Mega Millions Results
On Tuesday night, May 12, 2026, the Mega Millions draw in Delaware marked a notable return: 17 32 35 40 47 reappeared in the draw after a -day drought. In a system where combinations should surface roughly once every 1 in 12,103,014 draws, an absence of this length stands out for anyone tracking long-horizon frequency trends.

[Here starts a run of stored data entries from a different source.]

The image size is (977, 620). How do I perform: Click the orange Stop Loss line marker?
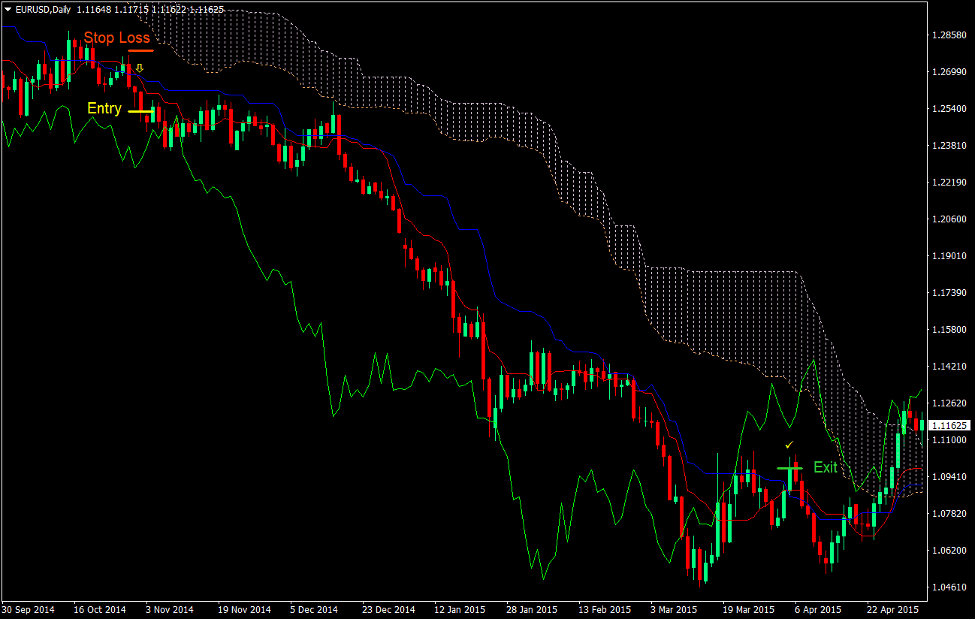[x=143, y=48]
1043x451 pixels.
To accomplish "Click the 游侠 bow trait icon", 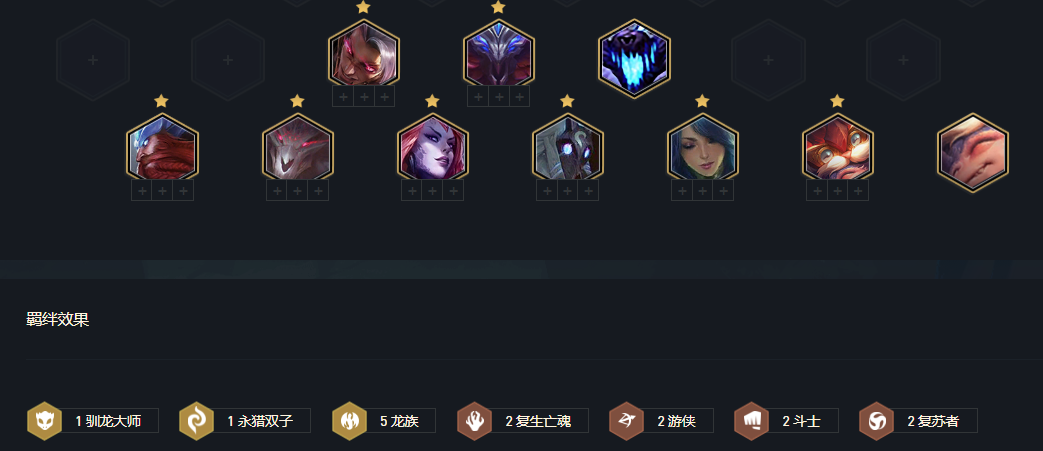I will pyautogui.click(x=626, y=421).
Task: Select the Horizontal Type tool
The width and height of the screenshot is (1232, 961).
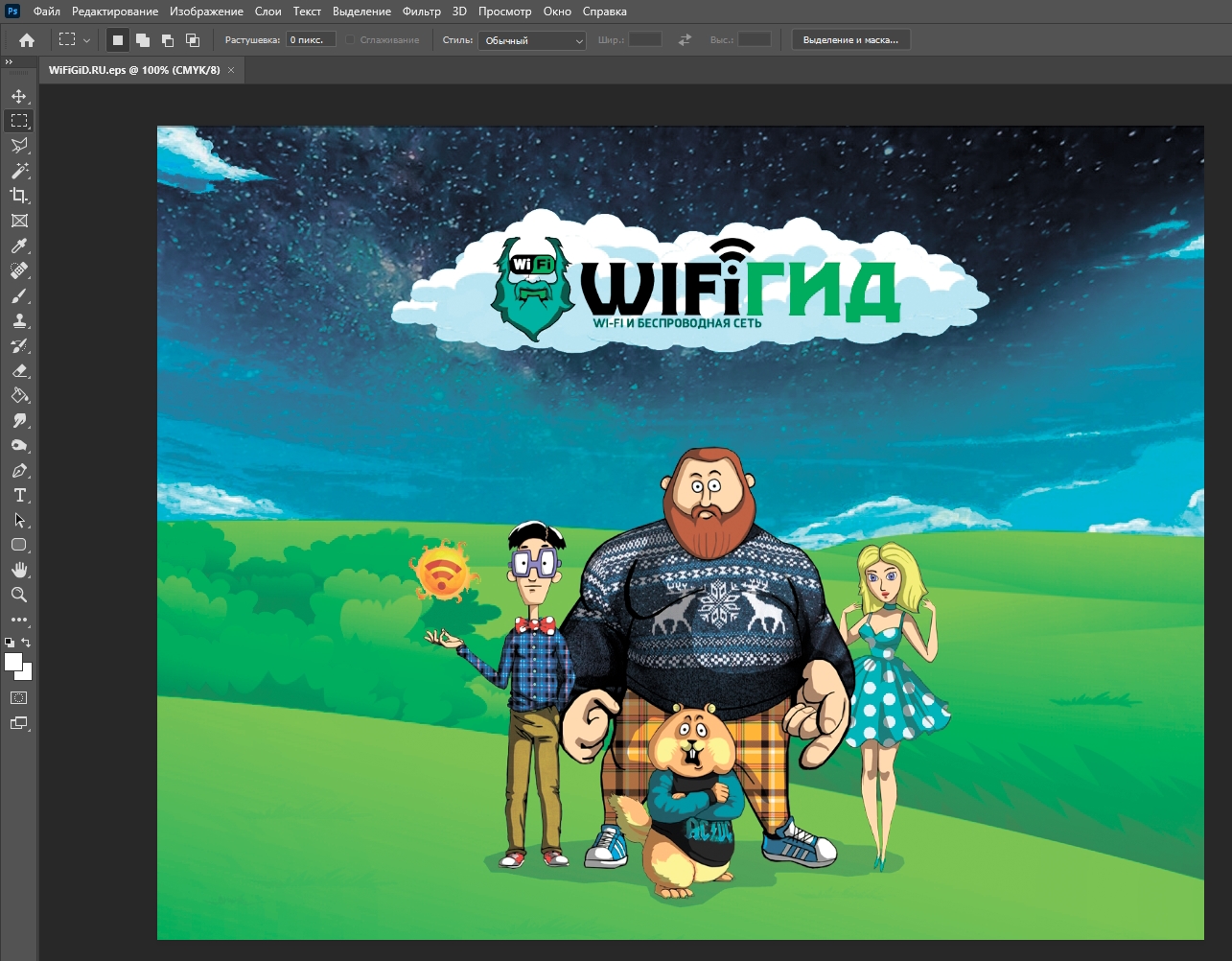Action: [x=19, y=496]
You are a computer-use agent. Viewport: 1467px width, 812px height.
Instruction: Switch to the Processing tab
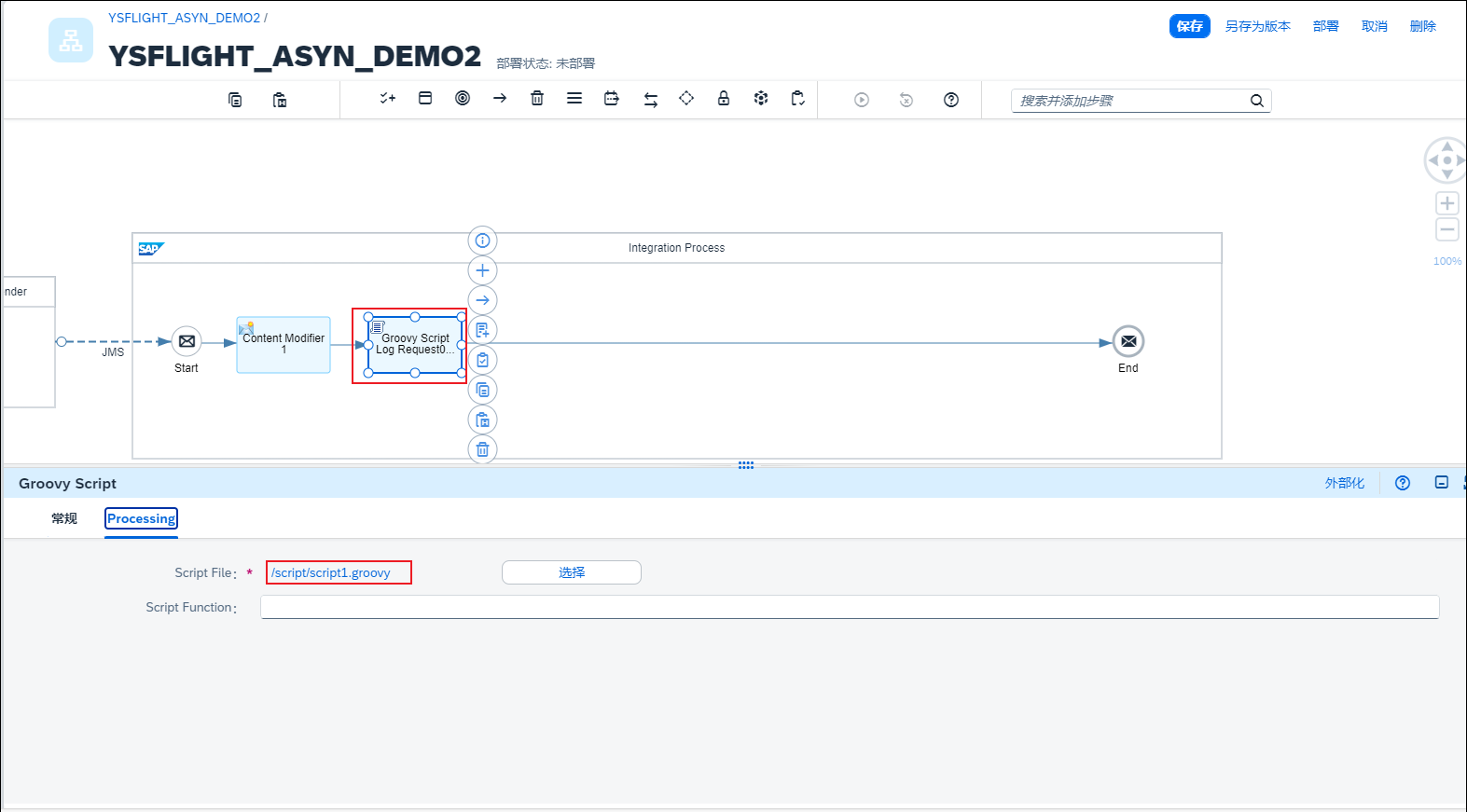pyautogui.click(x=141, y=518)
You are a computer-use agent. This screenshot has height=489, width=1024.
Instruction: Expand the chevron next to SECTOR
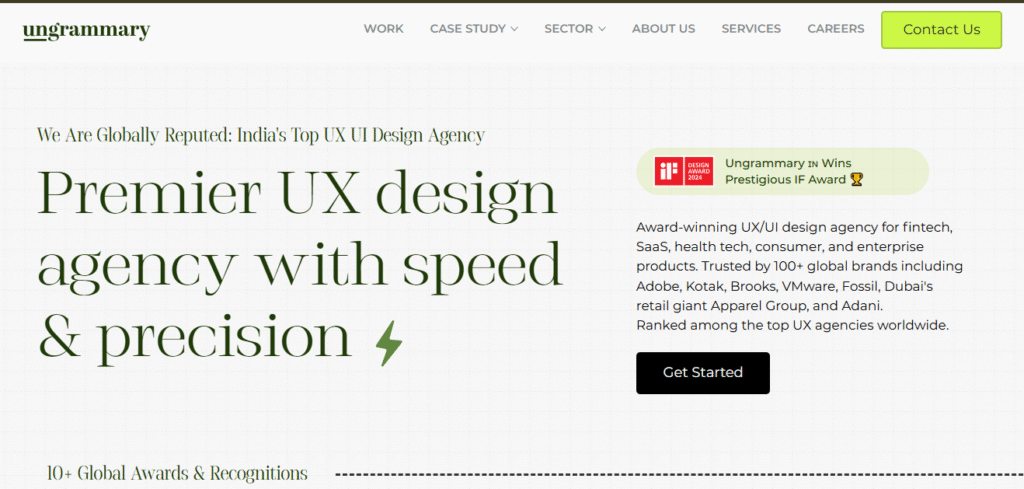coord(602,29)
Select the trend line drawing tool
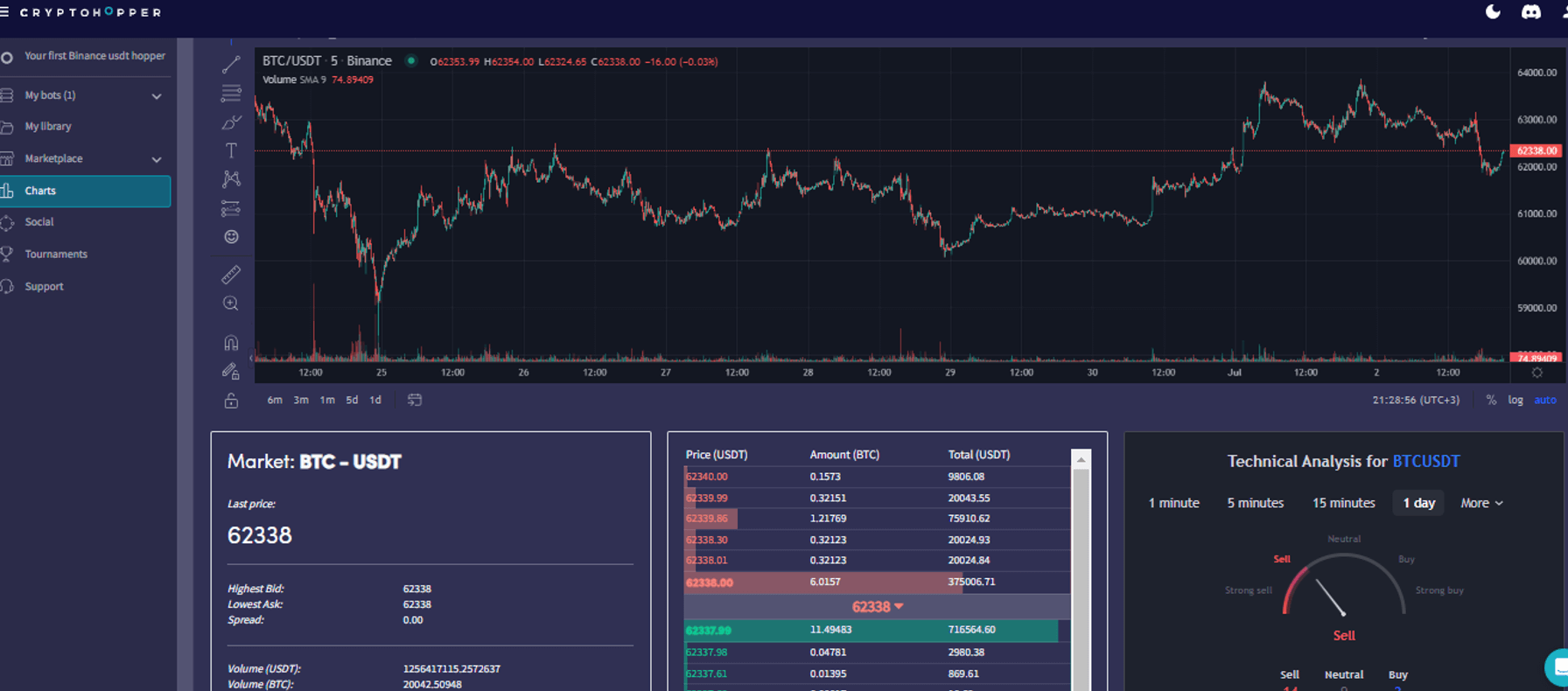The width and height of the screenshot is (1568, 691). 231,66
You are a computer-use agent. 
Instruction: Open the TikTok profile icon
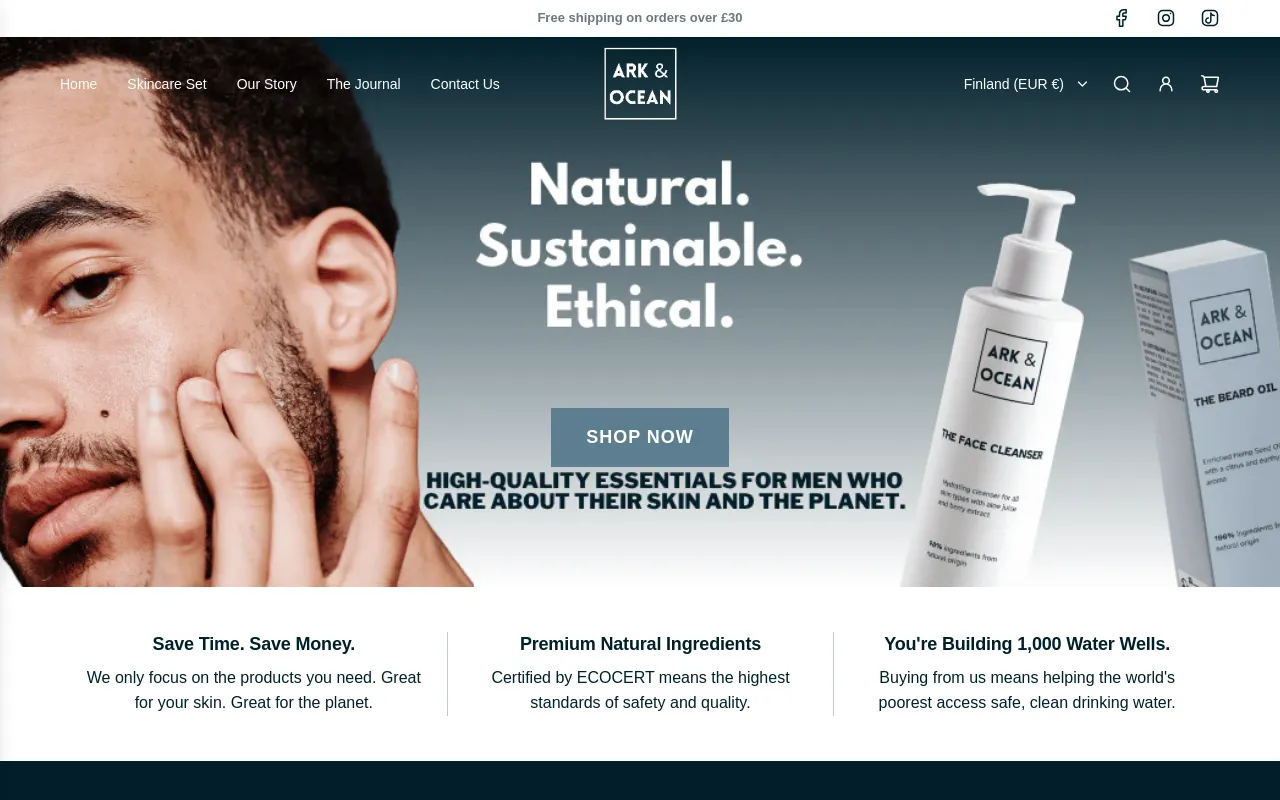1210,18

Winning numbers for 1 draw on May 12, 2026 in Delaware.
Draw times: Evening.
Our take on the Mega Millions results
May 12, 2026Mega Millions report — Tuesday night, May 12, 2026: 17 32 35 40 47 shows a notable pattern
On Tuesday night, May 12, 2026, the Mega Millions draw in Delaware marked a notable return: 17 32 35 40 47 reappeared in the draw after a -day drought. In a system where combinations should surface roughly once every 1 in 12,103,014 draws, an absence of this length stands out for anyone tracking long-horizon frequency trends.
Overview
On Tuesday night, May 12, 2026, the Mega Millions draw in Delaware marked a notable return: 17 32 35 40 47 reappeared in the draw after a -day drought. In a system where combinations should surface roughly once every 1 in 12,103,014 draws, an absence of this length stands out for anyone tracking long-horizon frequency trends.
Combo Profile
The numbers in 17 32 35 40 47 cover a wide range (17 to 47) with no repeats.
Why Droughts Matter
Extended absences like this provide context, not direction. They show how randomness behaves across large samples and help analysts quantify how often the system deviates from its baseline cadence.
Data Notes
Results are evaluated against historical frequency baselines where available. The goal is documentation and context rather than prediction.
From Stepzero
Stepzero produces these reports to provide a calm, evidence-first record of how draw patterns unfold over time. The aim is clarity and continuity - a reference point for long-horizon tracking rather than a call to action.
Additional Context
Stability comes from the accumulation of entries. One draw alone does not define the pattern, but the record grows more reliable with each addition to the dataset. Long-horizon tracking is the only reliable way to separate short-term noise from persistent drift. By logging each outcome against its expected cadence, the system builds a distribution profile that becomes more stable as the sample grows.
Adding to the Long-Term Record
The return of 17 32 35 40 47 expands the archive by one more data point. It is the accumulation of these entries, not a single draw, that defines the reliability of long-horizon analysis.